Однако живопись еще в значительной степени
использовалась в государственных и религиозных
целях и мало удовлетворяла художественные
вкусы широкой публики. Вот почему изображение
пейзажа сначала появилось только в картинах,
посвященных житию св. Иеронима, удалившегося
в пустыню, романтические библейские сюжеты,
вроде „Нахождения Моисея“ или „Суда
Соломона“, способствовали возникновению
жанра, а портрет, полуприкрытый плащом
святого покровителя или донатора, прокрался
в религиозную композицию.
Однако, укрепив
свои позиции, портрет быстро освободился
от всякой опеки и оказался одним из самых
привлекательных живописных жанров. Помимо
явного удовлетворения заказчика, довольного
своим сходством, портрет доставлял чисто
зрительное наслаждение и душевную радость,
присущие всем картинам Джорджоне. С изображениями,
вроде кардинала Скарампо, было бы так
же трудно ужиться, как и с его прототипом.
Они угнетали бы зрителя, вместо того чтобы
его успокаивать и радовать.
Джорджоне и
его последователи тоже писали мужские
и женские портреты; нежный и мечтательный
облик людей, изображенных в легкой
одежде, на фоне прелестного пейзажа,
освежаемого ветерком, чем-то напоминал
нам близких и любимых друзей.
Но в этих портретах сходство не
являлось главной целью; истинное назначение
их было радовать глаз и внушать приятные
мысли.

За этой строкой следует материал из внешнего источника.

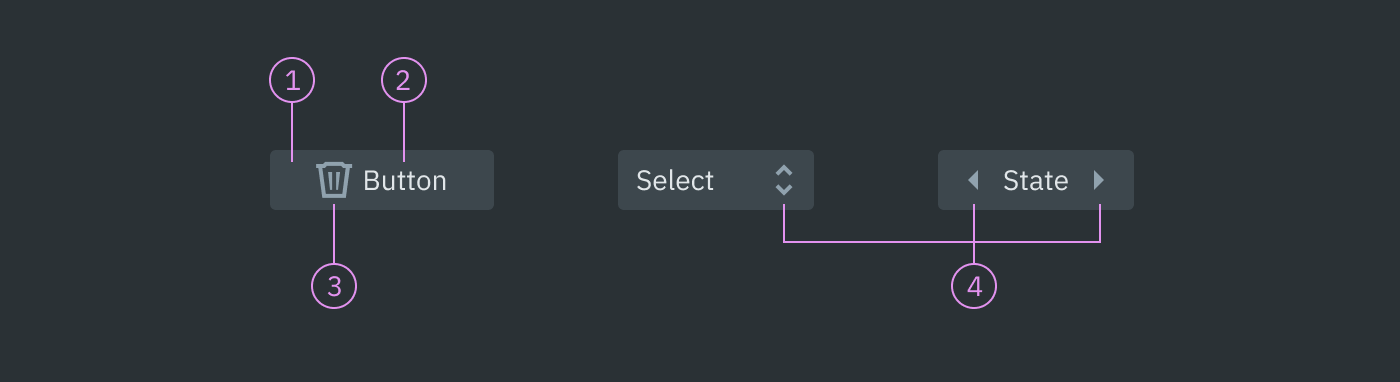Click the trash can icon
The width and height of the screenshot is (1400, 382).
[334, 180]
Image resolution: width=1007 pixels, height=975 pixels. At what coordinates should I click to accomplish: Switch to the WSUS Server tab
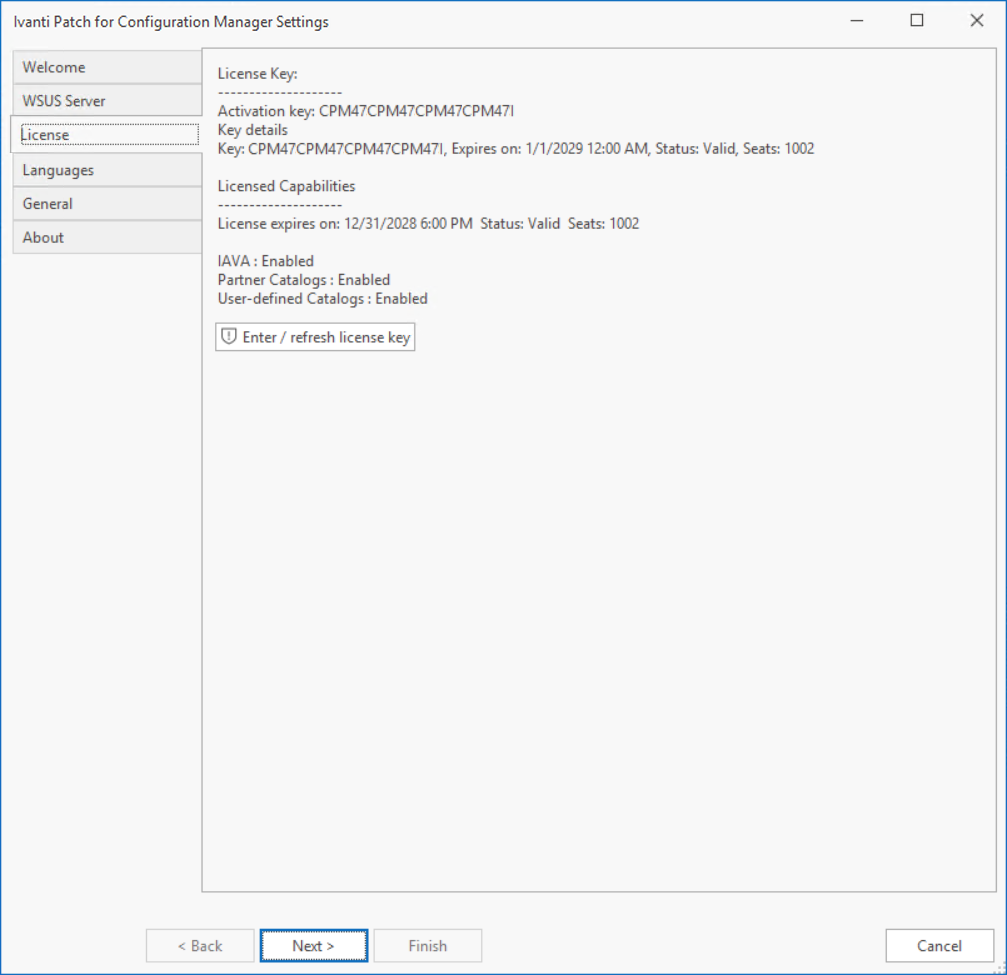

Все это помогает нам понять причины
популярности портретного искусства Венеции
XVI столетия.
X
Последователям
Джорджоне оставалось только разрабатывать
открытую им золотоносную жилу, чтобы
получать щедрое поощрение. Каждый, несомненно,
внес свой личный вклад в это направление,
но спрос на продукцию Джорджоне, если
можно так выразиться, был слишком велик,
чтобы позволить его последователям сильно
отклоняться в сторону. Что представляла
собой картина или для чего она предназначалась
— уже не имело значения; трактовка любой
темы должна была быть яркой, романтической
и радостной. Многие художники все еще
замыкались в церковные темы, но даже среди
них такие, например, как Лотто или Пальма,
как Тициан, Бонифацио Веронезе или Парис
Бордоне, всецело примыкали к школе Джорджоне.
После смерти последнего Тициан, несмотря
на свою цельную и менее утонченную натуру,
продолжал работать в том же стиле, почти
не уклоняясь от него все последующее
десятилетие. Разница между Джорджоне
и Тицианом обнаруживается сразу, но их
творения роднит общий, присущий им дух.
Однако картины
Тициана, написанные им десять лет спустя
после смерти своего друга, при сохранении
тех же живописных достоинств обладали
чем-то большим, как будто их создал другой,
более зрелый Джорджоне, глубже проникший
в свой душевный мир, с более широким и
целостным мировосприятием.
Они полны неизбывной
радости жизни и веры в ее ценность
и неповторимость. Какое множество
шедевров можно предоставить в доказательство
этого! Полная мощи, вздымается Богоматерь
над покорной ей вселенной в картине Тициана
„Вознесение Марии“. Кажется, во всем
мире нет силы, которая могла бы противостоять
ее свободному взлету на небо. Ангелы не
поддерживают ее, а воспевают победу человеческого
бытия над бренностью, и их ликующая радость
действует на нас подобно восторженному
взрыву оркестра в финале „Парсифаля“
Вагнера.
Взгляните на „Вакханалию“,
хранящуюся в Мадриде, или на „Вакха
и Ариадну“ в Лондонской Национальной
галерее! Как захлестывает их радость,
бьющая через край! Здесь нет никаких коллизий,
лишь одно ощущение свободной, сияющей
и страстной жизни, почти опьяняющей нас.